O Lord, open our lips.
And our mouth shall proclaim your praise.

Blessed are you, gracious God, source of all healing.
In Jesus Christ you heal the sick
and mend the broken. 
He is the source of healing and forgiveness
and of the fullness of life found only in you. 
By your Spirit, you come upon all
that we may receive your healing touch
and be made whole, 
to the glory of Jesus Christ our Redeemer. 
For these and all your mercies, we praise you: 
Father, Son, and Holy Spirit: 
Blessed be God for ever!

An opening canticle may be sung. 


Psalm 62

For God alone my soul in silence waits;*
 from him comes my salvation.
He alone is my rock and my salvation,*
 my stronghold, so that I shall not be greatly shaken.
How long will you assail me to crush me,
   all of you together,*
 as if you were a leaning fence, a toppling wall?
They seek only to bring me down
   from my place of honour;*
 lies are their chief delight.
They bless with their lips,*
 but in their hearts they curse.
For God alone my soul in silence waits;*
 truly, my hope is in him.
He alone is my rock and my salvation,*
 my stronghold, so that I shall not be shaken.
In God is my safety and my honour;*
 God is my strong rock and my refuge.
Put your trust in him always, O people,*
 pour out your hearts before him, for God is our refuge.
Those of high degree are but a fleeting breath,*
 even those of low estate cannot be trusted.
On the scales they are lighter than a breath,*
 all of them together.
Put no trust in extortion;
   in robbery take no empty pride;*
 though wealth increase, set not your heart upon it.
God has spoken once, twice have I heard it,*
 that power belongs to God.
Steadfast love is yours, O Lord,*
 for you repay everyone according to his deeds.

Psalm 63

O God, you are my God; eagerly I seek you;*
 my soul thirsts for you, my flesh faints for you,
   as in a barren and dry land where there is no water;
Therefore I have gazed upon you in your holy place,*
 that I might behold your power and your glory.
For your lovingkindness is better than life itself;*
 my lips shall give you praise.
So will I bless you as long as I live*
 and lift up my hands in your name.
My soul is content, as with marrow and fatness,*
 and my mouth praises you with joyful lips,
When I remember you upon my bed,*
 and meditate on you in the night watches.
For you have been my helper,*
 and under the shadow of your wings I will rejoice.
My soul clings to you;*
 your right hand holds me fast.

Psalm 64

Hear my voice, O God, when I complain;*
 protect my life from fear of the enemy.
Hide me from the conspiracy of the wicked,*
 from the mob of evildoers.
They sharpen their tongue like a sword,*
 and aim their bitter words like arrows,
That they may shoot down the blameless from ambush;*
 they shoot without warning and are not afraid.
They hold fast to their evil course;*
 they plan how they may hide their snares.
They say, 'Who will see us?
   who will find out our crimes?*
 we have thought out a perfect plot.'
The human mind and heart are a mystery;*
 but God will loose an arrow at them,
   and suddenly they will be wounded.
He will make them trip over their tongues,*
 and all who see them will shake their heads.
Everyone will stand in awe and declare God's deeds;*
 they will recognise his works.
The righteous will rejoice in the Lord
   and put their trust in him,*
 and all who are true of heart will glory.

FIRST READING [Ecclus 19.4–17]:

One who trusts others too quickly has a shallow mind,
   and one who sins does wrong to himself. 
One who rejoices in wickedness will be condemned, 
   but one who hates gossip has less evil. 
Never repeat a conversation,
   and you will lose nothing at all. 
With friend or foe do not report it,
   and unless it would be a sin for you, do not reveal it; 
for someone may have heard you and watched you,
   and in time will hate you. 
Have you heard something?

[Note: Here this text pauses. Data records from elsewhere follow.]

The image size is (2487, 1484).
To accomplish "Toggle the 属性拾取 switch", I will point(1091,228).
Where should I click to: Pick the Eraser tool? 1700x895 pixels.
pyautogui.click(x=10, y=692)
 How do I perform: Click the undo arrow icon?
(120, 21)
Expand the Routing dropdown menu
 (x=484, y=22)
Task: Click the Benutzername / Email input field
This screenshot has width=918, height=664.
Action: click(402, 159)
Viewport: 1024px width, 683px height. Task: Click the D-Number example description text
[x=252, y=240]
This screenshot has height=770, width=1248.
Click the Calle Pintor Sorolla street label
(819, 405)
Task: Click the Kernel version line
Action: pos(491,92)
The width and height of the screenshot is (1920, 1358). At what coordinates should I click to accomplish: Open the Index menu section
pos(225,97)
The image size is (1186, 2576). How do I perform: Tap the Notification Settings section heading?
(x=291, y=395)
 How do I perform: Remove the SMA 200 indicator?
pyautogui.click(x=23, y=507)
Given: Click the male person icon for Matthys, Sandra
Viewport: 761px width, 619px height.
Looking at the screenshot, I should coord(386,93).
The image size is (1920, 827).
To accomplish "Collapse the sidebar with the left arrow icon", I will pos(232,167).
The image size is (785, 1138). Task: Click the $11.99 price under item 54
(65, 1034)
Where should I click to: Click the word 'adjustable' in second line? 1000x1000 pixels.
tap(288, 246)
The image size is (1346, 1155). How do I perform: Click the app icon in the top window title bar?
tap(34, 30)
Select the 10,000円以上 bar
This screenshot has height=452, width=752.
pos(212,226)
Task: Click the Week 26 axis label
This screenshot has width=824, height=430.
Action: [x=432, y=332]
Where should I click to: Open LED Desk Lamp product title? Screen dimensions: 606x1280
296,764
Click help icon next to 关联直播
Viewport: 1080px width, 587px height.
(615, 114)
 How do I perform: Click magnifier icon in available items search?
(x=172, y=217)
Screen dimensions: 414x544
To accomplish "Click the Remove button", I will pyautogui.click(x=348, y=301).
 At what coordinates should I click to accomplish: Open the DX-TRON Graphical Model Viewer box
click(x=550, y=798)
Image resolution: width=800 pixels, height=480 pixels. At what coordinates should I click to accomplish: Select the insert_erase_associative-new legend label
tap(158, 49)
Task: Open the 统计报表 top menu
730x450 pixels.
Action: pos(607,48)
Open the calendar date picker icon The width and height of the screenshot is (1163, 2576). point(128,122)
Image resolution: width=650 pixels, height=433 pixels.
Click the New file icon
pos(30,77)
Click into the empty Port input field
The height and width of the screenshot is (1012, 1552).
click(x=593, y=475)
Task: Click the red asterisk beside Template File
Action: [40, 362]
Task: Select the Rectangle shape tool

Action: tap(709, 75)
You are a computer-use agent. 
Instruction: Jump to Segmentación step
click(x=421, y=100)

Let it die with you.
   Be brave, it will not make you burst! 
Having heard something, the fool suffers birth-pangs
   like a woman in labour with a child. 
Like an arrow stuck in a person’s thigh,
   so is gossip inside a fool. 

Question a friend; perhaps he did not do it;
   or if he did, so that he may not do it again. 
Question a neighbour; perhaps he did not say it;
   or if he said it, so that he may not repeat it. 
Question a friend, for often it is slander;
   so do not believe everything you hear. 
A person may make a slip without intending it.
   Who has not sinned with his tongue? 
Question your neighbour before you threaten him;
   and let the law of the Most High take its course. 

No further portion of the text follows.